→ RAW DATA:
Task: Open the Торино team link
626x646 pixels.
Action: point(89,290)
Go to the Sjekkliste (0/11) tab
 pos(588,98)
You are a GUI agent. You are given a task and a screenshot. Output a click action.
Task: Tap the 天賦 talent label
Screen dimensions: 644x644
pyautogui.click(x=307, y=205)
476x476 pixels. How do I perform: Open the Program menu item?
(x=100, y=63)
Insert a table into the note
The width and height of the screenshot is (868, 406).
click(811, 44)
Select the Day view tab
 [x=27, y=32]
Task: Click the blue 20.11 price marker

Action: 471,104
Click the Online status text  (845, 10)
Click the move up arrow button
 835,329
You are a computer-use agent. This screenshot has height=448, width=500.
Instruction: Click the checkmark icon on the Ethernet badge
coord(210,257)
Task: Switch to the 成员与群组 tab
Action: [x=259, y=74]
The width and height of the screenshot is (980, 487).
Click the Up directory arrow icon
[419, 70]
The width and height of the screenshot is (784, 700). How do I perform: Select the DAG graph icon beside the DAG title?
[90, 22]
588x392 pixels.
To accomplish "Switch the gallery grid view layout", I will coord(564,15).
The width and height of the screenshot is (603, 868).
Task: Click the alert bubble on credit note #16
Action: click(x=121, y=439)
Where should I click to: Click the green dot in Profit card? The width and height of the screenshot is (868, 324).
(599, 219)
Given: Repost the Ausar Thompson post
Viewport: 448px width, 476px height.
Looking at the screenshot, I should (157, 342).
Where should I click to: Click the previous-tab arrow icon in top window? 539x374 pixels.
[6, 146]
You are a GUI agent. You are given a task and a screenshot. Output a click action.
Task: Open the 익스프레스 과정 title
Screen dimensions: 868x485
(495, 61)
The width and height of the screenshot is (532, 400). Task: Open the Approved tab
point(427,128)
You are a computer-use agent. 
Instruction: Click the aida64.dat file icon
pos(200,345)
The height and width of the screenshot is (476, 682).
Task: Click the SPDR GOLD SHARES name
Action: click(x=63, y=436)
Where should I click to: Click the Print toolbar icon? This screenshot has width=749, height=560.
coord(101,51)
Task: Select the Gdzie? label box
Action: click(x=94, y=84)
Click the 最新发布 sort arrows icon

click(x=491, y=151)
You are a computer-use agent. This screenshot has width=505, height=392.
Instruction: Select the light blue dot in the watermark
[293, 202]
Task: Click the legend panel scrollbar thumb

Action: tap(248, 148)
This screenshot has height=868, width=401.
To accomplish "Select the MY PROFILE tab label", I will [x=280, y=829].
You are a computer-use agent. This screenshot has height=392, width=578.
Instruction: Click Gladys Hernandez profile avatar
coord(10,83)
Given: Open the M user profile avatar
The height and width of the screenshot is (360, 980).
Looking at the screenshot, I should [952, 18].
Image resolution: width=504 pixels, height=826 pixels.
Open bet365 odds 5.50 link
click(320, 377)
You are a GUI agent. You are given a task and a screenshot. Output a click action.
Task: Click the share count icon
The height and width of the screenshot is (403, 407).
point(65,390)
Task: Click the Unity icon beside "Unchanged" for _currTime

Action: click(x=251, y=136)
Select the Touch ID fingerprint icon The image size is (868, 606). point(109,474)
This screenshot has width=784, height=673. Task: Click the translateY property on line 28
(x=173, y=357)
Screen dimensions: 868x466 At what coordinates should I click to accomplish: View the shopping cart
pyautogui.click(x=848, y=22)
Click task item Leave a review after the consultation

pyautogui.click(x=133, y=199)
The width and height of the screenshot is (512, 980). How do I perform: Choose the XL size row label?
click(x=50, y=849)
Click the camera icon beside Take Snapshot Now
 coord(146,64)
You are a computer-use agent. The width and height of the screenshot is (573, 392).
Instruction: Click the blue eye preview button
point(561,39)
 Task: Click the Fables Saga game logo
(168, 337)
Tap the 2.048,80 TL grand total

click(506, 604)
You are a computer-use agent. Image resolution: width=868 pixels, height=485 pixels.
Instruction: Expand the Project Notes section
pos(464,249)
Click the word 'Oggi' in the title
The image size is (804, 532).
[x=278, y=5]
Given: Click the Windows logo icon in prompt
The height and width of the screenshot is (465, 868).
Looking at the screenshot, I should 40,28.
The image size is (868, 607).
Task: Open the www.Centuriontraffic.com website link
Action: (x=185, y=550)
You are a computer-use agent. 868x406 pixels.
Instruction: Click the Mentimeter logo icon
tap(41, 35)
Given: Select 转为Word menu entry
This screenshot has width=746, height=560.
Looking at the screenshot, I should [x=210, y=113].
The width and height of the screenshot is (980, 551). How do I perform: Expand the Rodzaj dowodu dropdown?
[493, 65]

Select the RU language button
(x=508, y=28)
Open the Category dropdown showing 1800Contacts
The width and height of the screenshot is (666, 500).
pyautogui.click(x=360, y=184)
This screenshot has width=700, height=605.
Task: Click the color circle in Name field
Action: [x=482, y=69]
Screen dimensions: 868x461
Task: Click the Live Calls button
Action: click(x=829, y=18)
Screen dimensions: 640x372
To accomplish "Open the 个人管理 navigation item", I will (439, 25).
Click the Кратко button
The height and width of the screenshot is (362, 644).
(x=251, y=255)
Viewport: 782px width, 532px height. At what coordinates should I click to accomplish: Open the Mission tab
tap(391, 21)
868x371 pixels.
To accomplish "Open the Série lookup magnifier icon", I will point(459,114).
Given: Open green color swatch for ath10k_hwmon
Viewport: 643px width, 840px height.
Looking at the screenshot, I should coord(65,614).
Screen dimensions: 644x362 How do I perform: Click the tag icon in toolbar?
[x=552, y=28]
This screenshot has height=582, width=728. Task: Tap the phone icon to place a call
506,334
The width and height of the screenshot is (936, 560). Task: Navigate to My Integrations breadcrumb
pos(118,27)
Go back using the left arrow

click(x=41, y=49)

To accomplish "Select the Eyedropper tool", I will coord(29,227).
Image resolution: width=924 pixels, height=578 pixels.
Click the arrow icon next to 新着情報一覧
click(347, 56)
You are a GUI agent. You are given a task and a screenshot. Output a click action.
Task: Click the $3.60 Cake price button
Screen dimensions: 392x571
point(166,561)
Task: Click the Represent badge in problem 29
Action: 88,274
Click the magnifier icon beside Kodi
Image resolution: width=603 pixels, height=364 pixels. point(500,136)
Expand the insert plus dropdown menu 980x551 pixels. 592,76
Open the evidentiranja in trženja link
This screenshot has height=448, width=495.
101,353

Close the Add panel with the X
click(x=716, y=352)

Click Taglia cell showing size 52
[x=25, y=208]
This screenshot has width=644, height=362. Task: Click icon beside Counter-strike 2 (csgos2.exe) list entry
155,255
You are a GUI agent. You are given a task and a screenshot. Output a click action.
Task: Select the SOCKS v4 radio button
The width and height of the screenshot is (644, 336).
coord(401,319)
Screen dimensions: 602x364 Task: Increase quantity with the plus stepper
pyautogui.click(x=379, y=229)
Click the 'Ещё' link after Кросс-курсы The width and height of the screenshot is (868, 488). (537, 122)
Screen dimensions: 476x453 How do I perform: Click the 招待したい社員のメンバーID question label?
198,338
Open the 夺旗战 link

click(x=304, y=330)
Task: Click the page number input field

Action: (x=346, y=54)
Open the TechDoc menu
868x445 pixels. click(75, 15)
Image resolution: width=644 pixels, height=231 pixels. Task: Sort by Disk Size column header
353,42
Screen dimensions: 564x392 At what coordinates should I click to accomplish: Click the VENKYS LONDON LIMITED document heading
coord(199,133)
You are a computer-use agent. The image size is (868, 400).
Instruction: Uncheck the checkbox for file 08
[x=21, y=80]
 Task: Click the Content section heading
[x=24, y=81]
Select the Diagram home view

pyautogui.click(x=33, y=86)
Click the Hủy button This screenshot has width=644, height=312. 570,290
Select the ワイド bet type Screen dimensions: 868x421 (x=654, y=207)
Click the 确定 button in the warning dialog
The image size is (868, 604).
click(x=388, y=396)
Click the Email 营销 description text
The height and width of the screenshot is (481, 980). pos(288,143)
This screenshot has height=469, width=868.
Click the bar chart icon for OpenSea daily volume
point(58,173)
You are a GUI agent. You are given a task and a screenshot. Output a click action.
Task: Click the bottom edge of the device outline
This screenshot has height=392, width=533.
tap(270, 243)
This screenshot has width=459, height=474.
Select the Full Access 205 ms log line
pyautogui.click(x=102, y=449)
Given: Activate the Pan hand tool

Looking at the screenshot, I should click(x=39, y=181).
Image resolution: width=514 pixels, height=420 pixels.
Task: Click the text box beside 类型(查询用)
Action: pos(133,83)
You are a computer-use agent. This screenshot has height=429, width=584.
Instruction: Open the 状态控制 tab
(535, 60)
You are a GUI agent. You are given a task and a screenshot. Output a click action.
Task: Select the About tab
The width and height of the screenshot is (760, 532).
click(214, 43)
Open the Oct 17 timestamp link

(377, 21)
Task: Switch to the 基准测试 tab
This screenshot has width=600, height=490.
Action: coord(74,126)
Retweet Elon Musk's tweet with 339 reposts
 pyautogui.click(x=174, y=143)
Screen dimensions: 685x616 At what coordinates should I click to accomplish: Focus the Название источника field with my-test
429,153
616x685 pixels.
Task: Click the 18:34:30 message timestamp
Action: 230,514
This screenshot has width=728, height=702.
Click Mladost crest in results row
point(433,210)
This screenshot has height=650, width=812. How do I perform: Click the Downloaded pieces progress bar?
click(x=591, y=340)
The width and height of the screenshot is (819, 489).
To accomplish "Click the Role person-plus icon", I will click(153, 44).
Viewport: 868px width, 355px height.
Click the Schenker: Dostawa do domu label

→ INSTRUCTIONS FOR THE TASK:
From the records above, extract exactly and only the lines that begin at the line with "868x371 pixels." and stop after the line with "Image resolution: width=924".

→ SOLUTION FOR THIS EXERCISE:
868x371 pixels.
To accomplish "Open the Série lookup magnifier icon", I will point(459,114).
Given: Open green color swatch for ath10k_hwmon
Viewport: 643px width, 840px height.
Looking at the screenshot, I should coord(65,614).
Screen dimensions: 644x362 How do I perform: Click the tag icon in toolbar?
[x=552, y=28]
This screenshot has height=582, width=728. Task: Tap the phone icon to place a call
506,334
The width and height of the screenshot is (936, 560). Task: Navigate to My Integrations breadcrumb
pos(118,27)
Go back using the left arrow

click(x=41, y=49)

To accomplish "Select the Eyedropper tool", I will coord(29,227).
Image resolution: width=924 pixels, height=578 pixels.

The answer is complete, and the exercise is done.